[Dataset entries]
-----
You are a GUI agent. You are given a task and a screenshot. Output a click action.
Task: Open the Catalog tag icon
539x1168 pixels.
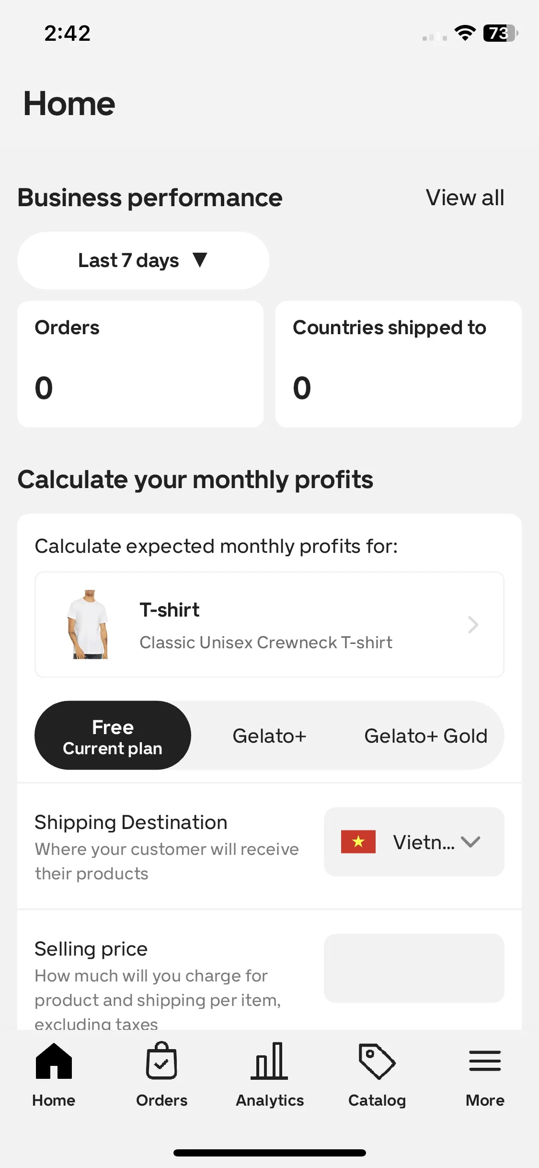click(x=377, y=1061)
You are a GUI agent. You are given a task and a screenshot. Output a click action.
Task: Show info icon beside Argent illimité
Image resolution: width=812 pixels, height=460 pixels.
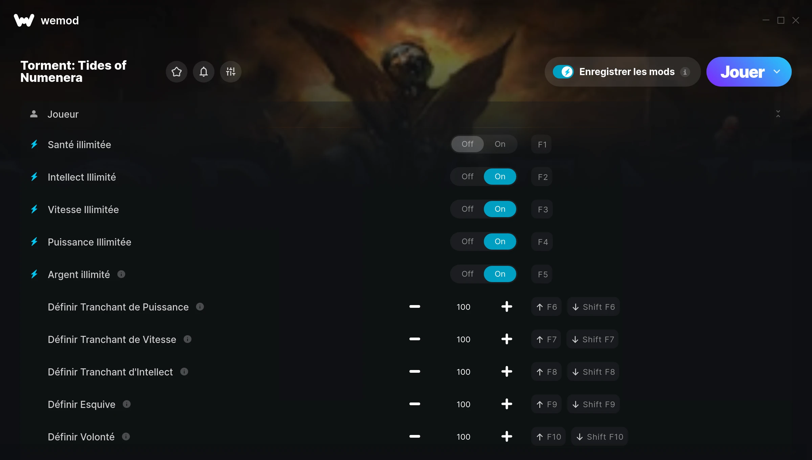[x=121, y=274]
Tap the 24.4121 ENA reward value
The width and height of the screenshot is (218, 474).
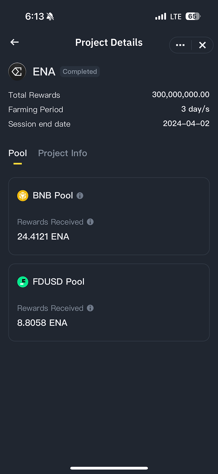coord(43,236)
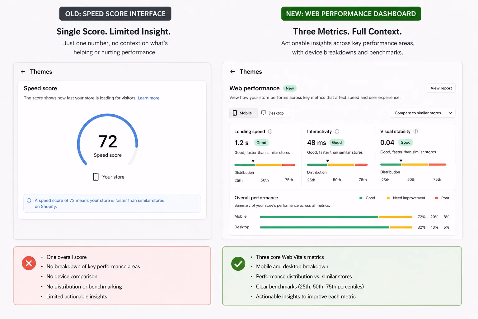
-----
| ABOUT THIS EXERCISE |
Search the records above for the word "icon" and give the number of lines where it occurs, nothing else.

| EXERCISE RESPONSE |
2